According to the Organization for Economic Cooperation and Development (OECD), among the Group of Seven (G7) wealthy nations, the United Kingdom stands alone in experiencing a persistent rise in inflation. The data released by the Paris-based organisation on Tuesday indicates that year-on-year inflation in the G7 dropped to 4.6% in May, a decline from 5.4% recorded in April, marking the lowest level since September 2021.
Notably, most advanced economies witnessed a downward trend in inflation during May, as annualised inflation rates declined in the United States, Canada, France, Germany, Italy, and Japan.
However, the UK was found to be an exception to this trend. In May, the UK’s consumer prices for all items surged by 7.9% compared to the previous year, as reported by the OECD, slightly up from 7.8% in April.
The UK’s inflation surge contrasts with other major central banks’ actions, as many of them are considering ending their aggressive interest rate hikes due to cooling prices, even though inflation remains at elevated levels.
In the preceding month, the Bank of England implemented an unexpected 50 basis points interest rate hike, raising the rate to 5%, the highest level since 2008. This move raised concerns about a potential mortgage crisis and differed from the strategies of other major central banks that have either slowed or paused their interest rate hikes.
On a positive note, the year-on-year inflation, as measured by the consumer price index, significantly slowed to 6.5% in May, down from 7.4% in April, bringing the headline inflation in the OECD to its lowest level since December 2021.

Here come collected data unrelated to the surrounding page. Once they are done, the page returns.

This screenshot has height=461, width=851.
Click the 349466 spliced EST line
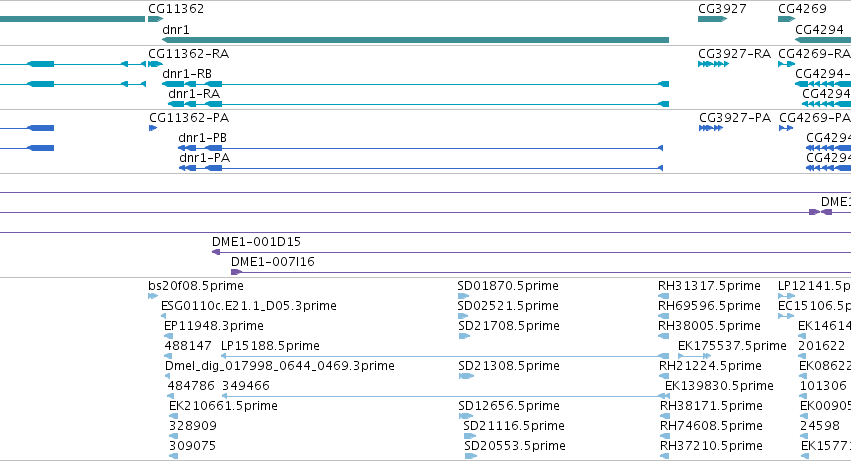[x=445, y=396]
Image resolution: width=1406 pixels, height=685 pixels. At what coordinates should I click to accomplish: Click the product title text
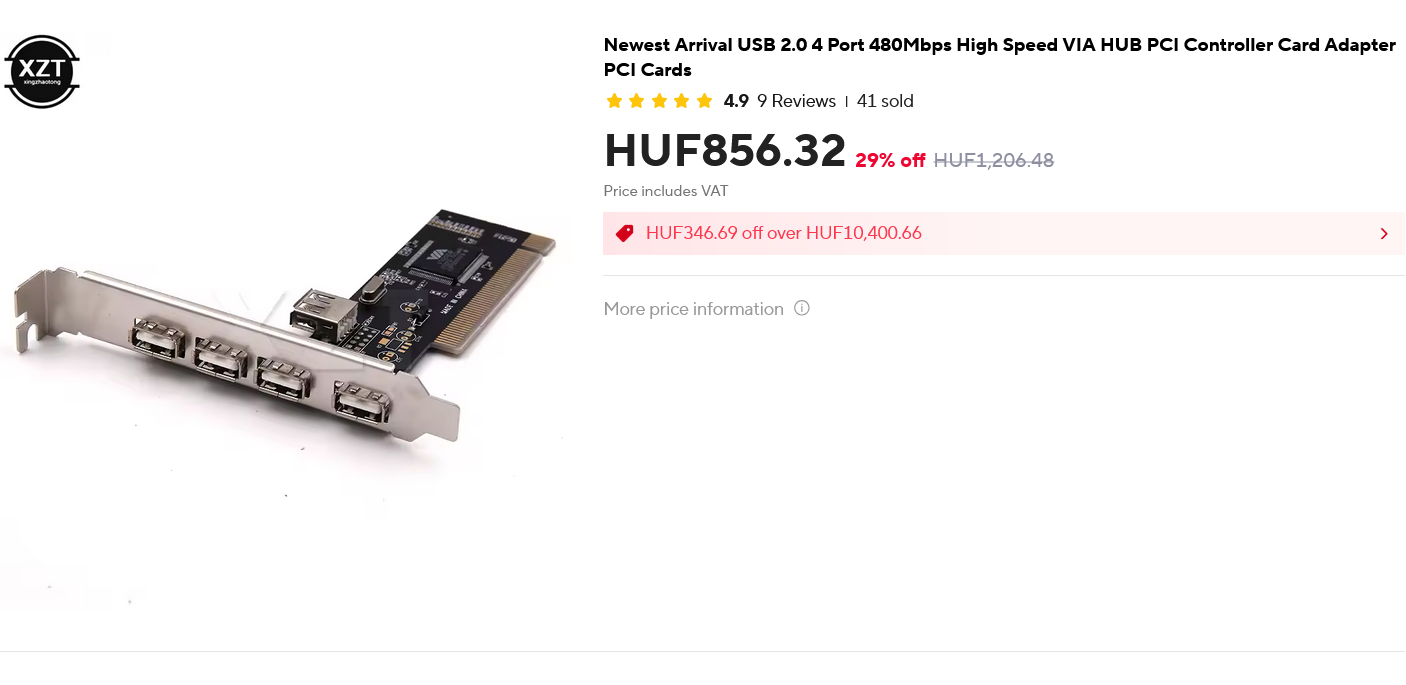(x=1000, y=57)
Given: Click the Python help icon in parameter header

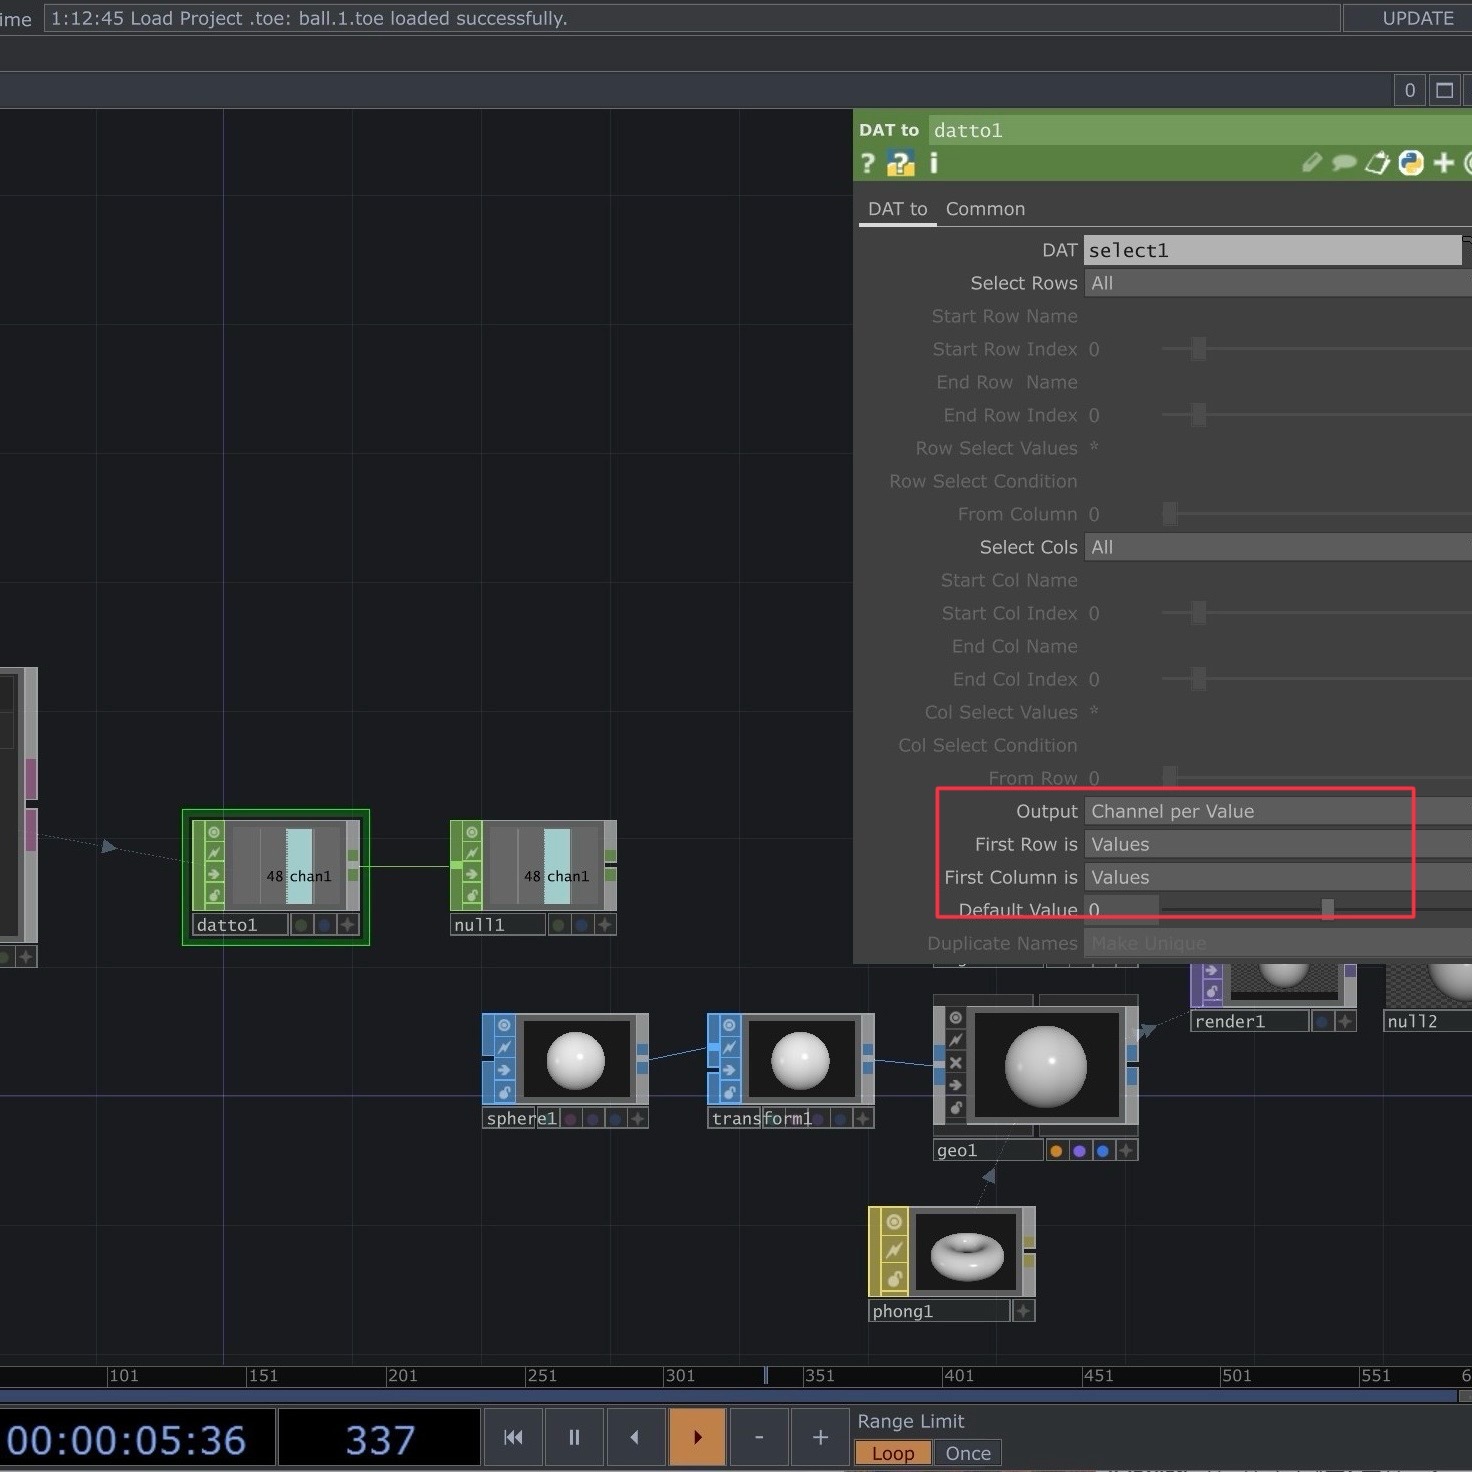Looking at the screenshot, I should [900, 163].
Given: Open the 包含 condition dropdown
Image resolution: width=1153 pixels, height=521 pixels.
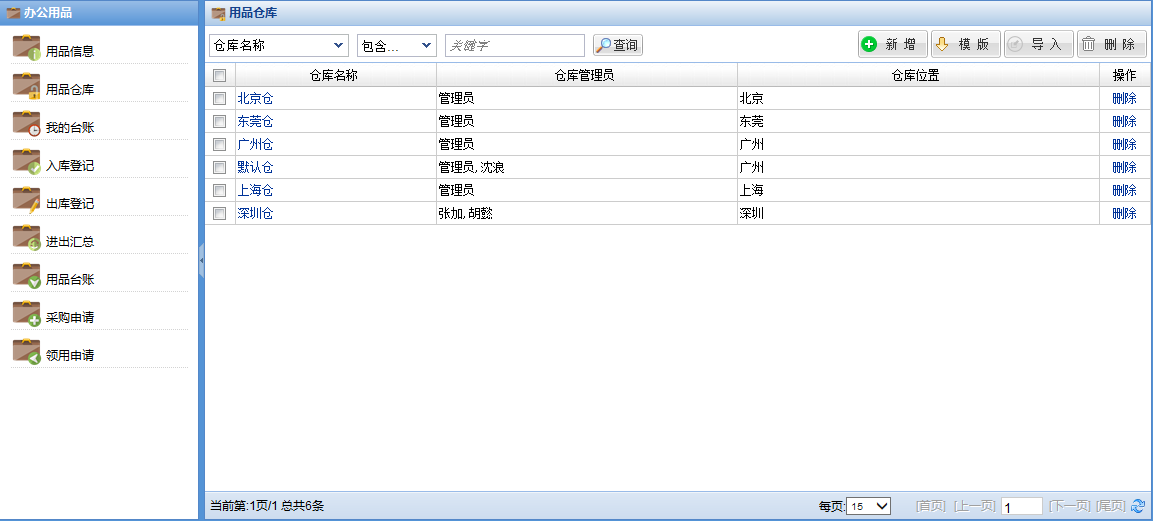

Inflation rates in most countries observed by the OECD decreased between April and May, except for the Netherlands, Norway, and the UK.
The inflation rates across all OECD countries showed considerable variability, ranging from less than 3% in countries like Costa Rica, Greece, and Denmark, to more than 20% in Hungary and Turkey.
The core inflation, which excludes volatile food and energy prices, experienced a slower decline across 33 OECD countries, indicating a continuing trend. It reached 6.9% in May, down from 7.1% in April.
Interestingly, energy inflation witnessed a significant plunge to -5.1% in May compared to the previous year, indicating a considerable downturn from 0.7% in April.